I can’t recall Steve Roberts (Cokie’s hubby) being this blunt. Roberts, who worked for the NYT for 25 years, usually soft-pedals as a substitute host and commentator on NPR’s Diane Rehm show. From this morning’s Reliable Sources (transcript) hosted by the WaPo’s Howard Kurtz on CNN:
KURTZ: Steve Roberts, you worked with Judy Miller for many years. She has a letter that I referred to in this morning’s paper. She says, “‘The Times’ misconstrued my reasons for finally agreeing to testify by quoting with approval the self-serving statements of Libby’s lawyer.”
How do you explain the way she views herself here, the gap between that and the apparent anger at her by many people who were at “The Times” and who used to work at “The Times?”
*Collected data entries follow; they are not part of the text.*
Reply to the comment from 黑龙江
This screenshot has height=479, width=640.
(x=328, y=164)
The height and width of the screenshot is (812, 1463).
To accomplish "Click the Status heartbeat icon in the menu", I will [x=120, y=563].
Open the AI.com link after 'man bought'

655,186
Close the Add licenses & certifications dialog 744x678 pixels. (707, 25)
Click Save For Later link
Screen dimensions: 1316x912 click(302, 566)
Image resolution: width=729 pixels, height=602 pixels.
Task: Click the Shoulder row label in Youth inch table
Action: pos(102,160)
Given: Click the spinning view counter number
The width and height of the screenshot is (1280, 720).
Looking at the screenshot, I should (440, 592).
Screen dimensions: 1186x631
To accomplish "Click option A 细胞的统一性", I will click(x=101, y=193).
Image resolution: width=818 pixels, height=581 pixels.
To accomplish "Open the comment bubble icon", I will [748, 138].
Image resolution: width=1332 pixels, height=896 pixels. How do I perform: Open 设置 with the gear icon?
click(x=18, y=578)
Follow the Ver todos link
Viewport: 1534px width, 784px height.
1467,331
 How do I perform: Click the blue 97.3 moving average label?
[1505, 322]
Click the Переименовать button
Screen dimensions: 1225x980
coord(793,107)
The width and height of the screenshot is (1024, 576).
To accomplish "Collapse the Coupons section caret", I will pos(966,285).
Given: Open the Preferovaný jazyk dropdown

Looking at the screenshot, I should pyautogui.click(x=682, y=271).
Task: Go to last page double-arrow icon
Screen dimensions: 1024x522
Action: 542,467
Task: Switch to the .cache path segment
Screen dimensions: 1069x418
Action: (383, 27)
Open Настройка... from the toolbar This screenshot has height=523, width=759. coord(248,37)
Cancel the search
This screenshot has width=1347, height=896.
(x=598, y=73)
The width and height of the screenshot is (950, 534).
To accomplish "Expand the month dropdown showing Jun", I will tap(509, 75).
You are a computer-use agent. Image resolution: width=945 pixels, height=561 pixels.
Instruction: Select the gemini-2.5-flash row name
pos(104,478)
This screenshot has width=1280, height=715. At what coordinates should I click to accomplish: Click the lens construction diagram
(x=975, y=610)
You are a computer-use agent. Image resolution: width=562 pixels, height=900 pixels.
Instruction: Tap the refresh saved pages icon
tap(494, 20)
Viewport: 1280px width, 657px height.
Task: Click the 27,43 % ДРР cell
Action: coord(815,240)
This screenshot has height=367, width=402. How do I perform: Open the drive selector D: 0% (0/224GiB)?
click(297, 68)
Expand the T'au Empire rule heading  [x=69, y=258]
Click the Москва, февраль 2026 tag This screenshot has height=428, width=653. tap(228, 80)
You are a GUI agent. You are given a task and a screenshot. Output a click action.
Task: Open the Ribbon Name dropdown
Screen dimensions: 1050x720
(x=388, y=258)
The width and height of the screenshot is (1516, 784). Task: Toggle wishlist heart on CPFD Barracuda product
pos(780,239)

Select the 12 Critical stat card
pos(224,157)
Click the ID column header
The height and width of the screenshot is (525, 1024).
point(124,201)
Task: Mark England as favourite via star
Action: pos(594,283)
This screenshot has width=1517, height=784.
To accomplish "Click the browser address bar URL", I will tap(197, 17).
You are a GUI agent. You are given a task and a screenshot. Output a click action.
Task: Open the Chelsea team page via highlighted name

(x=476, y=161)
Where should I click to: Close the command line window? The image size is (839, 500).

STEVE ROBERTS, GEORGE WASHINGTON UNIVERSITY: You know, I think there is a parallel between Judith Miller and Mary Mapes, your guest on the first half-hour here, Howard. Both of them are convinced that they were right and everybody else was wrong.
And I think that Miller — the single biggest mistake Judy Miller made was the same mistake Mary Mapes made. She wanted this story to be true true.
KURTZ: This being the WMD story.
ROBERTS: The WMD story. I think she protected Scooter Miller — Scooter Libby not just as a confidential source, but as part of a group of people who were arguing the same line that she favored and wanted to defend.
I think she made the exact same mistake as Mary Mapes. She ran through the stop signs because she in her heart wanted this story to be true.
ROBERTS: And I think also that — I think she’s right, there was lingering resentment there, Howie. But it’s not just for these stories.
Judy Miller called herself Miss Run Amuck. Judy Miller for years has operated outside the rules of “The New York Times.”
KURTZ: Well, I mean, she was your editor at one point. Was she difficult to work with?
ROBERTS: Impossible to work with.
KURTZ: Why so?
ROBERTS: And she herself has admitted she was a terrible editor. And she was right about that, at least.
KURTZ: Why was she impossible to work with?
ROBERTS: Because she was very high strung, very nervous, very uncertain and mercurial. The worst kind of person to have as an editor. What you need is steady calmness.
But beyond that, she always traded on her friendships with the publishers of “The New York Times.” She always did not play by the same rules everybody else did.
The same mistake they made with Jayson Blair they made with Judy Miller. If you allow someone to operate outside the checks and balances, outside the editorial procedures, outside the normal bounds of responsibility, you’re going to run into trouble.
They did not learn that lesson with Jayson Blair, and it came back to bite them with Judy Miller again.